Novant Health countered that Duvall had actually been underperforming and that, even though he had been hitting some of his targets, the Company did not think he exhibited leadership potential and was concerned that he missed several key opportunities.  Further, it asserted that its Diversity, Equity & Inclusion (“DE&I”) program was a comprehensive initiative beneficial to the Company.  According to Novant Health, Duvall cherrypicked his examples of white males discharged from employment from across different departments and leadership levels, which defeated his attempt to demonstrate a pattern of targeting white male leadership for separation.

The case proceeded to trial after the District Court rejected both parties’ motions for summary judgment.  Duvall sought to prove that Novant Health discriminated against him under a “mixed motive” theory.  To that end, he presented circumstantial evidence that his race and/or sex was a motivating factor in the discharge decision.
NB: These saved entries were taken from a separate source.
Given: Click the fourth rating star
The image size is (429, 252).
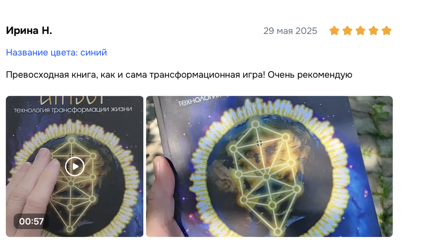Looking at the screenshot, I should point(374,31).
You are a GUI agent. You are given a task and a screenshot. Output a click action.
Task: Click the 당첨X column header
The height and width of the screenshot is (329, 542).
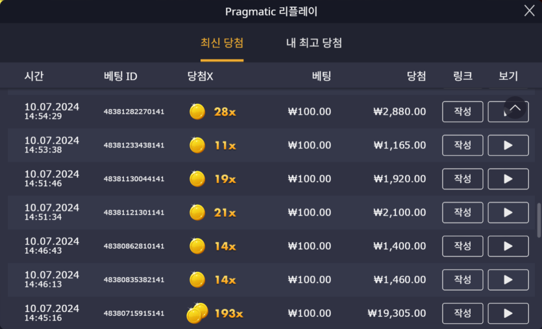(x=200, y=77)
His evidence centered around an alleged pattern of white males being terminated from employment and the specifics of Novant Health’s DE&I program.  To support his claim, Duvall pointed to evidence that the Diversity and Inclusion Executive Council formed under the DE&I program determined in 2018 that Novant Health was failing to meet its diversity targets, specifically within its leadership ranks.  Duvall then pointed to the temporal proximity between the Council’s meeting regarding these targets and the discharge of the first white male member of leadership within the same month.  He demonstrated that by 2019, every white male who had been evaluated had been separated from employment, and every woman or person of color had been promoted.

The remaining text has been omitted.